*Consigna*
Transcribe, por favor, el texto sobre la Navidad y los árboles tal como aparece, todo desde "Y es que la" hasta "capaces de alimentarnos.".

*Texto fuente*
++++++

Comencemos por la navidad que celebra el nacimiento de un Dios, en este caso Jesús; es por eso que todos sabemos que está fiesta se asoció en la antigüedad con otras fiestas de origen pagano, cuando los cristianos eran minoría y los romanos celebraban las fiestas a Saturno entre el 17 y 25 de diciembre, fiesta que evocaba la edad en la que los dioses vivían con los hombres. Durante los animados días de la Saturnalia se liberaban esclavos, se hacían sacrificios en honor a Saturno y se daban regalos, también se entregaba a los nuevos magistrados la rama de un árbol como símbolo de su cargo. Como en Roma tenían libertad de culto algunas personas celebraban el culto a Mitra, un dios solar, esté simbolizaba la muerte y la resurrección del sol.
Y es que la navidad no es otra cosa que la fiesta de la renovación, en la que celebramos que todo renace, por muy frío, seco o devastador que parezca el panorama.
Aquí es donde toma su lugar el árbol. Estos testigos silenciosos, siempre se han considerado sagrados para todos los pueblos, recordemos el Yggdrasil que es el árbol de los germanos que une los mundos, y en la Biblia encontramos el árbol del conocimiento o el árbol del bien y del mal del que no debían comer Adán y Eva.
Entendemos a los árboles como sagrados porque poseen una longevidad que nos supera, son dueños de un tiempo mayor al nuestro, y son capaces de alimentarnos.

++++++

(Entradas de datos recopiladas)
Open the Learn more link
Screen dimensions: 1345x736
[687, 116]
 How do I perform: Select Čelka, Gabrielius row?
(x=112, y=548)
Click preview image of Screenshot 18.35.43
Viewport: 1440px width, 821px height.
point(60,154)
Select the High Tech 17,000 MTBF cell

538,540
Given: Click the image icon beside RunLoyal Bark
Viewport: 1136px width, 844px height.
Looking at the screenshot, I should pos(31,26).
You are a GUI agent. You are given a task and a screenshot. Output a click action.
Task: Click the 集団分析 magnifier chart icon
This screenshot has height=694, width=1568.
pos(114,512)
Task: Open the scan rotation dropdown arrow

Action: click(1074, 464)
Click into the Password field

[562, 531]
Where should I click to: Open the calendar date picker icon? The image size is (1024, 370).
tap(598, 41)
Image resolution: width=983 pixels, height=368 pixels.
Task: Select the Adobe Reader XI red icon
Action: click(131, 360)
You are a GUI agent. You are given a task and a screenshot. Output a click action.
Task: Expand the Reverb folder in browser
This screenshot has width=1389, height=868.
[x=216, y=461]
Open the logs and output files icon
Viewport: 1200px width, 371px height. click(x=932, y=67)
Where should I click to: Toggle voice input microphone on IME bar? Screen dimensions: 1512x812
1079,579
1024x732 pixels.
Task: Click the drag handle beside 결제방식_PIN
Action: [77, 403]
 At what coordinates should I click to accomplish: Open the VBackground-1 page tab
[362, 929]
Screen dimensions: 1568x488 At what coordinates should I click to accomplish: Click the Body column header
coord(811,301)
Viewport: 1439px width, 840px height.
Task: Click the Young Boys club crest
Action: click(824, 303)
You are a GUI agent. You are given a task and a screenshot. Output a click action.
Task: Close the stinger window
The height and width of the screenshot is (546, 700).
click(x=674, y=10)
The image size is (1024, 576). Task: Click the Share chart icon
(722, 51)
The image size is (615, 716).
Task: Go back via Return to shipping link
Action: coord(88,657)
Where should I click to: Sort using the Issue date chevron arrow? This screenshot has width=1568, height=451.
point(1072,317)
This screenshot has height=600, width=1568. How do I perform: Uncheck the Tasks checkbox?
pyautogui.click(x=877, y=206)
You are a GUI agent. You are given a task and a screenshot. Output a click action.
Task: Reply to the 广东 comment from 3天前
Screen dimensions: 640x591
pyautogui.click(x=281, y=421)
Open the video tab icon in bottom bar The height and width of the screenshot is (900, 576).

++++++

*Respuesta al ejercicio*
Y es que la navidad no es otra cosa que la fiesta de la renovación, en la que celebramos que todo renace, por muy frío, seco o devastador que parezca el panorama.
Aquí es donde toma su lugar el árbol. Estos testigos silenciosos, siempre se han considerado sagrados para todos los pueblos, recordemos el Yggdrasil que es el árbol de los germanos que une los mundos, y en la Biblia encontramos el árbol del conocimiento o el árbol del bien y del mal del que no debían comer Adán y Eva.
Entendemos a los árboles como sagrados porque poseen una longevidad que nos supera, son dueños de un tiempo mayor al nuestro, y son capaces de alimentarnos.